■ DIRECTIONS:
The answer must be every line of the records below that contains the word "computer".

== Segment start ==

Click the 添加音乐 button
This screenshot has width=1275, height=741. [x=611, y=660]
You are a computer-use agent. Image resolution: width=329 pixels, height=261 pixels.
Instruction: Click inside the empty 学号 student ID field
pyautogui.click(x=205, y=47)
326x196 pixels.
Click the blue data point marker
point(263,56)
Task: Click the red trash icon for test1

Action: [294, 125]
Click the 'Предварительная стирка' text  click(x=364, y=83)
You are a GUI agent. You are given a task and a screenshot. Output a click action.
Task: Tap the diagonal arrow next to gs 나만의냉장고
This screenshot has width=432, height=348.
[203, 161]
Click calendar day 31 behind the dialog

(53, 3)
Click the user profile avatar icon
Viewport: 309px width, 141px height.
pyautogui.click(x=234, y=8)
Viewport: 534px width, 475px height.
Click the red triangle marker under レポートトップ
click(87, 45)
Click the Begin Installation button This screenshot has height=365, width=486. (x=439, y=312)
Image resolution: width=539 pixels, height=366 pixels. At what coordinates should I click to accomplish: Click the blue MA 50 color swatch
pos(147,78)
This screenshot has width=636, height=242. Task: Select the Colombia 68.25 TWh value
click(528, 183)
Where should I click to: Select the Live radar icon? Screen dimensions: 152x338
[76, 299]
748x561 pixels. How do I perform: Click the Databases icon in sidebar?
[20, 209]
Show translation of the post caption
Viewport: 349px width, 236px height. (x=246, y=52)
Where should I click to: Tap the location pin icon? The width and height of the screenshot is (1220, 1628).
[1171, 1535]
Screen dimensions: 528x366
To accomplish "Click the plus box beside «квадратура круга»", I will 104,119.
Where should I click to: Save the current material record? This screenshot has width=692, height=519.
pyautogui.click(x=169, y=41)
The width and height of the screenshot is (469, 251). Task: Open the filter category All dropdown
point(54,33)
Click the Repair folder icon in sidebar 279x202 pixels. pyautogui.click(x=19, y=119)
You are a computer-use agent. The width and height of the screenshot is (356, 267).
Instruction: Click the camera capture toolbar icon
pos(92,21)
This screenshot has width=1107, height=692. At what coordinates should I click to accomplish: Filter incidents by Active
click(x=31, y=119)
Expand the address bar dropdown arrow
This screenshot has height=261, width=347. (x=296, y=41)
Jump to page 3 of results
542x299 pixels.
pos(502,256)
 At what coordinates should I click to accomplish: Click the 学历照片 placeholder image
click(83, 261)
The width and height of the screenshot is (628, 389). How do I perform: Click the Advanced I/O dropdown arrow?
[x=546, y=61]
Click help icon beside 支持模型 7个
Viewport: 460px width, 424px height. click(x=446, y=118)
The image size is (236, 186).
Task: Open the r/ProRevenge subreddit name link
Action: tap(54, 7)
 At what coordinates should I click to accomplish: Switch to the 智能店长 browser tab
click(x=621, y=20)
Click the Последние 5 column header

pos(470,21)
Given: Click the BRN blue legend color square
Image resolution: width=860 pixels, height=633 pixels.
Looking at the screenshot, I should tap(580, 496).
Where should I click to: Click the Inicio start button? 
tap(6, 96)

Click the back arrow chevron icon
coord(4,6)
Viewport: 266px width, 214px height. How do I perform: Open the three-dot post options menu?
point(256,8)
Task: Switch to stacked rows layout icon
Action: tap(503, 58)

== Segment end ==

■ EXPECTED OUTPUT:
You are a computer-use agent. Image resolution: width=329 pixels, height=261 pixels.
You are a computer-use agent. The width and height of the screenshot is (356, 267).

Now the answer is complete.